Now, outside of simply the sheer number of commitments in a small time frame, the most surprising aspect of Penn State's recruiting run, at least from the outside looking in, was where these recruits hail from. Brisker, while originally a Gateway High School product, comes from Lackawanna Community College. Smith, Ford and Beamon are Virginia natives, while Rudolph and Wilson will move south from Connecticut.
But take a quick look at any set of 2019 prospect rankings, and it's obvious why Franklin and company are focusing on their efforts in Virginia and across the region: Pennsylvania is having a down year. In 247 Sports' composite rankings, only one player — Philadelphia defensive end Omar Speights — has earned a four-star grade. By that measure, Hawaii, Indiana and Utah have more four-star talent than the Keystone State.
That, combined with Penn State's push into Florida with new assistant coach Ja'Juan Seider and the program's desire to capitalize nationally on its recent success, has led to more of an out-of-state focus that will likely continue in the 2019 cycle. As Fitz put it, "Penn State is really starting to flex its muscle regionally and expanding that footprint. ... Where the talent is, that's where they're going."
"It's sort of a double-edged sword," Fitz continued. "Penn State is recruiting so well right now that some of these (Pennsylvania) players are missing out because of it. They're setting their targets in Virginia and across the region for the higher-tier prospects. And Pennsylvania just doesn't have those guys this year. There's a lot of solid offer sheets across the state, but nothing that really blows you away. Even the top guys, they're not getting the Alabamas, the Ohio States and those big schools. There are no no-brainer kids."
Added Donohue: "Compared to last year, when Penn State signed six of the top-10 players out of Pennsylvania, it's definitely down in terms of players they've evaluated as worthy of a scholarship offer. It's an ebb and flow kind of deal."
Right now, Penn State has one rising high school senior from Pennsylvania committed to its 2019 class: State College defensive back Keaton Ellis. And it wouldn't be a surprise if the Little Lion is Penn State's lone scholarship freshman in 2019 from Pennsylvania.
Meanwhile, the Nittany Lions — who have had at least three Pennsylvania players in every recruiting class dating back to 2010 — are pushing to earn commitments from more out-of-state players in the near future. This weekend, Franklin and Penn State's staff host several four-star prospects on official visits, including Texas safety Lewis Cine, Florida wide receiver John Dunmore, Oregon dual-threat quarterback Michael Johnson, Tennessee running back Eric Gray, Maryland wideout John Metchie and Michigan linebacker Lance Dixon.
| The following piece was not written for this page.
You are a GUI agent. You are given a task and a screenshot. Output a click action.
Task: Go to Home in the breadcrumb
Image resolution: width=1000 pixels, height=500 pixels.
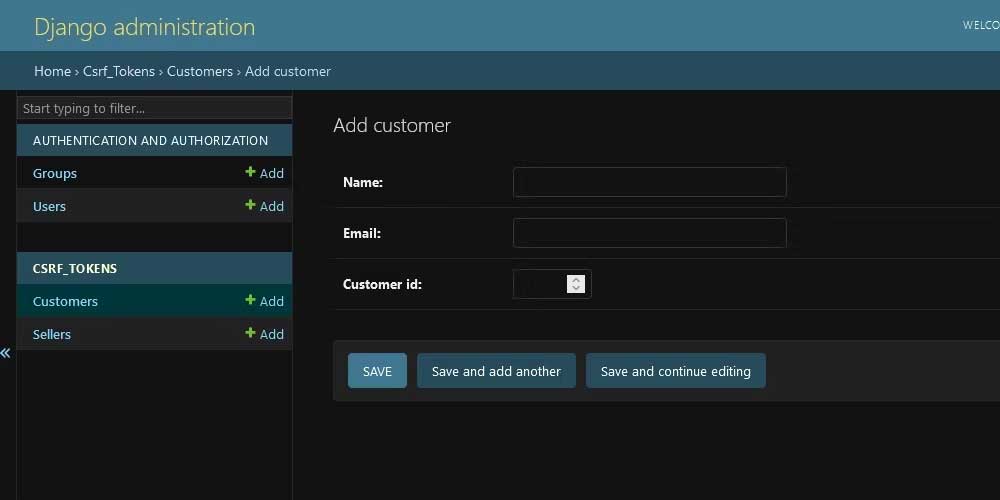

Penn State is favored to land Cine and Metchie, per 247 Sports' Crystal Ball Predictions, while the rest are expected to end up elsewhere. Still, Snyder called this Penn State's "biggest weekend up until Lasch Bash," which will be held in late July, because of the potential it has.
Who knows? Perhaps it will set off another crazy recruiting run later this summer.
"May was always going to be a pretty heavy month for Penn State," Snyder added. "And I think it's going to be same here in June."